Extracted information: Begin

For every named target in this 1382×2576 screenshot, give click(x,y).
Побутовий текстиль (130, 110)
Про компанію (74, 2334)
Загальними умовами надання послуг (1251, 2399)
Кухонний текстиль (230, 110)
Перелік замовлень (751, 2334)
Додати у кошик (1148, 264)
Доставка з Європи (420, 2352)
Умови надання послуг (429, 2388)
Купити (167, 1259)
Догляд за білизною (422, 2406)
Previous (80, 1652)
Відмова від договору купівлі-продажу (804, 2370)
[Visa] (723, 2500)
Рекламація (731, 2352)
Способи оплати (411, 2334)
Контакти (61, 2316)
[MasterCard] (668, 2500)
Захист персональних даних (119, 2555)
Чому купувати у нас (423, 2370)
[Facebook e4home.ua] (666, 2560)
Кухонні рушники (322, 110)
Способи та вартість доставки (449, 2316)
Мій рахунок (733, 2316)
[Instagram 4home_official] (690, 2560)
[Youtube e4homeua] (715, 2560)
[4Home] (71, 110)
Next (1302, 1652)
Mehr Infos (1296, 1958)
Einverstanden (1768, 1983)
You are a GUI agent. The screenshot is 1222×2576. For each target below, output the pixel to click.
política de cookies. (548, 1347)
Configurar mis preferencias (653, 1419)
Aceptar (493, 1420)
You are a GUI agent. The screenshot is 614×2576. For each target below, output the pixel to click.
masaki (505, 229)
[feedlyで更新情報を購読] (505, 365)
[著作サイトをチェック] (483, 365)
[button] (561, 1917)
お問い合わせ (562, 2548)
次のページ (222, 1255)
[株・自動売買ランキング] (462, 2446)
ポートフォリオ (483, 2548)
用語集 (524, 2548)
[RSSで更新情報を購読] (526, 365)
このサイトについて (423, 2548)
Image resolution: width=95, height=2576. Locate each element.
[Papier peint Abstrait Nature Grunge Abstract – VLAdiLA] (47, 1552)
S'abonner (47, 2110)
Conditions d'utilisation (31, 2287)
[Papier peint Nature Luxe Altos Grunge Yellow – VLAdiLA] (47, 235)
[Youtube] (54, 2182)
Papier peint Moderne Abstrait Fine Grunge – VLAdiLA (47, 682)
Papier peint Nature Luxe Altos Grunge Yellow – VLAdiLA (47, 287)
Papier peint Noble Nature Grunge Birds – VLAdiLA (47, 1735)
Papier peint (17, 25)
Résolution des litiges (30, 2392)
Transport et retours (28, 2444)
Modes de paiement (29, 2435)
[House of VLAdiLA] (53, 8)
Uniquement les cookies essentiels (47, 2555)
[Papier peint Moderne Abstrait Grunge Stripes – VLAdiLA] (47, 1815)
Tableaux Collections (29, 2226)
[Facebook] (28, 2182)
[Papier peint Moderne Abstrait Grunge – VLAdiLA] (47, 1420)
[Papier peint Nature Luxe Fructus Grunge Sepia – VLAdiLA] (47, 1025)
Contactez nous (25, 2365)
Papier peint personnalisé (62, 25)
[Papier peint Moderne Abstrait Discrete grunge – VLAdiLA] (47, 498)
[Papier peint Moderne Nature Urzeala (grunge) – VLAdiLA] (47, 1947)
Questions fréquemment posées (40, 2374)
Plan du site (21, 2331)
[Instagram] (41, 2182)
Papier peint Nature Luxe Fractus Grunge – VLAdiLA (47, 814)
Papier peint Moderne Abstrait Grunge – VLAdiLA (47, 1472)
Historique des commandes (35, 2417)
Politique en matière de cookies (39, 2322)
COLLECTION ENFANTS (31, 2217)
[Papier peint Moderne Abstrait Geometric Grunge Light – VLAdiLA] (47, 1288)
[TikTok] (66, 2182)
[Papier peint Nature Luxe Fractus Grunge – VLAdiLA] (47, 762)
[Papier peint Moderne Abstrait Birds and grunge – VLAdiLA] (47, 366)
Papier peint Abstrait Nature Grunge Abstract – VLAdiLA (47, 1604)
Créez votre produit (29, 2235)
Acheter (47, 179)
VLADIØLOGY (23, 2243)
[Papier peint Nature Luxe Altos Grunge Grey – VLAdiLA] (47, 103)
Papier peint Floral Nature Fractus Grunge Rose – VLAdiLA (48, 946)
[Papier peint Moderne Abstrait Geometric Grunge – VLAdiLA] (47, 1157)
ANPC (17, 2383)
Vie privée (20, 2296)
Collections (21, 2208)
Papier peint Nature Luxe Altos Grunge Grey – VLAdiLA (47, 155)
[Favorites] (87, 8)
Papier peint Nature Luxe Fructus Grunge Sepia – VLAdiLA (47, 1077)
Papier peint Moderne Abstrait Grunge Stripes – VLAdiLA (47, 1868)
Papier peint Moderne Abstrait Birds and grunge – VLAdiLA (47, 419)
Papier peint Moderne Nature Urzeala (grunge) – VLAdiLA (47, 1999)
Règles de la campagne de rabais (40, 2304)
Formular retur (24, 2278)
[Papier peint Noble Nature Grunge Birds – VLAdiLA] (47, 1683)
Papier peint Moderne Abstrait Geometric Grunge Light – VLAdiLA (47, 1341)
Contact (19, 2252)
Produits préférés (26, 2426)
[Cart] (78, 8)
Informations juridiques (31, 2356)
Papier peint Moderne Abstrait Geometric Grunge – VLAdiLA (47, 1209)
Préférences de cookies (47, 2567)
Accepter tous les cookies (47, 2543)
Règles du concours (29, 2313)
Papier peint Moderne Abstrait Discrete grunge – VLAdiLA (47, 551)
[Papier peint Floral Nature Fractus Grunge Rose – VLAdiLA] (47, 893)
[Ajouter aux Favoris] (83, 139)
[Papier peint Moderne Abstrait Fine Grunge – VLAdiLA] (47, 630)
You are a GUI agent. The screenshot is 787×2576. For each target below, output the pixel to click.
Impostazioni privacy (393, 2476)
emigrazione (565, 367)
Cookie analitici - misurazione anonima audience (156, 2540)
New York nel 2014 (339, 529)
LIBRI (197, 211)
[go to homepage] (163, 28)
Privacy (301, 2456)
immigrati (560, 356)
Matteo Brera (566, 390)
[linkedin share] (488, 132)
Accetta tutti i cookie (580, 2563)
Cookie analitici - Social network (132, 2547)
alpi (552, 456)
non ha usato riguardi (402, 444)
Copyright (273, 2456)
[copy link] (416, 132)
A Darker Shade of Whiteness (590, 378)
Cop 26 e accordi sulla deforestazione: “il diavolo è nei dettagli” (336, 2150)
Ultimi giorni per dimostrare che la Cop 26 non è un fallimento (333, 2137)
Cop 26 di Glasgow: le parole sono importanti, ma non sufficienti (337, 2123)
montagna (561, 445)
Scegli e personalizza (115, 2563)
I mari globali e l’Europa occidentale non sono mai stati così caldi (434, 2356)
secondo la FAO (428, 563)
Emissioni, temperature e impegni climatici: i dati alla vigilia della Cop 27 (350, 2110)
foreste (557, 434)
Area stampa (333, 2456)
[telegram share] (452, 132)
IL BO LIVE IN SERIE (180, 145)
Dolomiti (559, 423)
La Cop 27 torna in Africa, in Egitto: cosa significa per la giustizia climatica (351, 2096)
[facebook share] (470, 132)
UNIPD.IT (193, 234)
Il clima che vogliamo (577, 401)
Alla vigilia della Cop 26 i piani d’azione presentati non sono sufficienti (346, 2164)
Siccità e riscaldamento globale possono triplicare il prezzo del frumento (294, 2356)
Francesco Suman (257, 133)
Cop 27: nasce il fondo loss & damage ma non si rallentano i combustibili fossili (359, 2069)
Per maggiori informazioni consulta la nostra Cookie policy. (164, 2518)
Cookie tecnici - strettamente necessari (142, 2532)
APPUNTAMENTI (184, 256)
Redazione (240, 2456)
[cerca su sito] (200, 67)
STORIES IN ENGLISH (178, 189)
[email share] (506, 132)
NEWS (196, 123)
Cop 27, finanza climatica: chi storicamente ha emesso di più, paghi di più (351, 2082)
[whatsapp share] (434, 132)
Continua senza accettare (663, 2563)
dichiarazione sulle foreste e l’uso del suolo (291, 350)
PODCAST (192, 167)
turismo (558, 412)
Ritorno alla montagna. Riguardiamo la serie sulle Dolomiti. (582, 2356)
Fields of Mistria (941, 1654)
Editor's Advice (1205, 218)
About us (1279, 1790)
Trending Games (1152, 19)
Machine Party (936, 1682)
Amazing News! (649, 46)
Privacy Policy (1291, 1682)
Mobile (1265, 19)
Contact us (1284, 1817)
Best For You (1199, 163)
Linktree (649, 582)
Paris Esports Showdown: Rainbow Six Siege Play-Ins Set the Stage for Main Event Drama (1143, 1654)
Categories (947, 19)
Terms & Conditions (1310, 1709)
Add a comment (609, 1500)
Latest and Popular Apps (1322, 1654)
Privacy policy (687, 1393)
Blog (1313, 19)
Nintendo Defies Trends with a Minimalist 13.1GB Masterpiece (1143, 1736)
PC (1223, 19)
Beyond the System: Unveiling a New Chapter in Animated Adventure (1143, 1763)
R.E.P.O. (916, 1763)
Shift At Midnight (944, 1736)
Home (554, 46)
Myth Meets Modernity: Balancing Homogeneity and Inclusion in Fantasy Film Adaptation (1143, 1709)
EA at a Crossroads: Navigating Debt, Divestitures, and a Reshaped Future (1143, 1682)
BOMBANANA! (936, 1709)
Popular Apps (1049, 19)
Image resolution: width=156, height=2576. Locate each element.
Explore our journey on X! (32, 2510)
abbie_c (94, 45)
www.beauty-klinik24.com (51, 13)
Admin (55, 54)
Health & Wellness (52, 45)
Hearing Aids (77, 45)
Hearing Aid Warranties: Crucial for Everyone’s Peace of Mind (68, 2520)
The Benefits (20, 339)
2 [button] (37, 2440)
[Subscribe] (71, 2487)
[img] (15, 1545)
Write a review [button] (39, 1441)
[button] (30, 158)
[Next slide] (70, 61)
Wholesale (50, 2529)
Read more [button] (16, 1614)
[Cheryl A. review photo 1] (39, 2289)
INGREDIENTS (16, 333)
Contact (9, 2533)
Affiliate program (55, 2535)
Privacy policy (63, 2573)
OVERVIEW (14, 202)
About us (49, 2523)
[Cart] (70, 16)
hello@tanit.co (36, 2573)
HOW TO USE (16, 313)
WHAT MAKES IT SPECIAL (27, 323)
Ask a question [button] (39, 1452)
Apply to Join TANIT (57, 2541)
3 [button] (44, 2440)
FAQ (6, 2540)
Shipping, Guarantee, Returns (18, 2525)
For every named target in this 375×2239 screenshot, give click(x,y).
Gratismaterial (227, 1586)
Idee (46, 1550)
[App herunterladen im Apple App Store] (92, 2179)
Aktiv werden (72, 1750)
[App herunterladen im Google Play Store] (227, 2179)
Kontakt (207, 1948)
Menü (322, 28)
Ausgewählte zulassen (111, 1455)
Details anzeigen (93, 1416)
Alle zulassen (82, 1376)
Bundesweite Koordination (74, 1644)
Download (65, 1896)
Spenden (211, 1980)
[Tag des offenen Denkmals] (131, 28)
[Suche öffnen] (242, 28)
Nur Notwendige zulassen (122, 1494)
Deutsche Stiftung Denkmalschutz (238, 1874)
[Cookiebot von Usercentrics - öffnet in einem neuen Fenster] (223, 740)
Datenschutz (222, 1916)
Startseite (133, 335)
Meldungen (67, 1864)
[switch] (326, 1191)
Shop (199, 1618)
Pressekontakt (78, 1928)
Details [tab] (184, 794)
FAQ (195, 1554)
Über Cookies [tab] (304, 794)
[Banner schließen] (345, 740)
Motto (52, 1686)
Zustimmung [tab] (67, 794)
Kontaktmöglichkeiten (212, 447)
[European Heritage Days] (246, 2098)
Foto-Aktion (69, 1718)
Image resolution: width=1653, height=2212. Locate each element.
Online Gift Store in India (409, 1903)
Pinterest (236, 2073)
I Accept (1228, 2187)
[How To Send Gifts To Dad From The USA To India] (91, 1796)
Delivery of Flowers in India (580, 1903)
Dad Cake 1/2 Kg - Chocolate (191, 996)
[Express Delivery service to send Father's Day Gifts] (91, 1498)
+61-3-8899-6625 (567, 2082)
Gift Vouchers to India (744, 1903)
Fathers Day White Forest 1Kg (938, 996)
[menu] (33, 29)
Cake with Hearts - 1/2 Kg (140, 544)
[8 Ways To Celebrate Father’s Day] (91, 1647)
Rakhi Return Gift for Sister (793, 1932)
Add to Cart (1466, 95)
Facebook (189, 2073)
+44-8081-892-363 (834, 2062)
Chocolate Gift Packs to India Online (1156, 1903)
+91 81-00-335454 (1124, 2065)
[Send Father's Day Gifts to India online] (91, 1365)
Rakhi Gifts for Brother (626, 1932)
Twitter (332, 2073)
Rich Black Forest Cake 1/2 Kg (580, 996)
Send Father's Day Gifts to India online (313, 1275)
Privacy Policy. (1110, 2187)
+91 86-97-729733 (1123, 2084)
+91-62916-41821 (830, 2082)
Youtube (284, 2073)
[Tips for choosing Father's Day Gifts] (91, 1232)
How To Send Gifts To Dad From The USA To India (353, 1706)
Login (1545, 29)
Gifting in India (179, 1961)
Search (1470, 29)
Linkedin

Extracted information: End

| Aim of the exercise |
Wherever the string "Image" appears in the data above, report the whole line.

| Response to this task |
Image resolution: width=95, height=2576. Locate each element.
Image resolution: width=156, height=2576. Locate each element.
Image resolution: width=1653, height=2212. Locate each element.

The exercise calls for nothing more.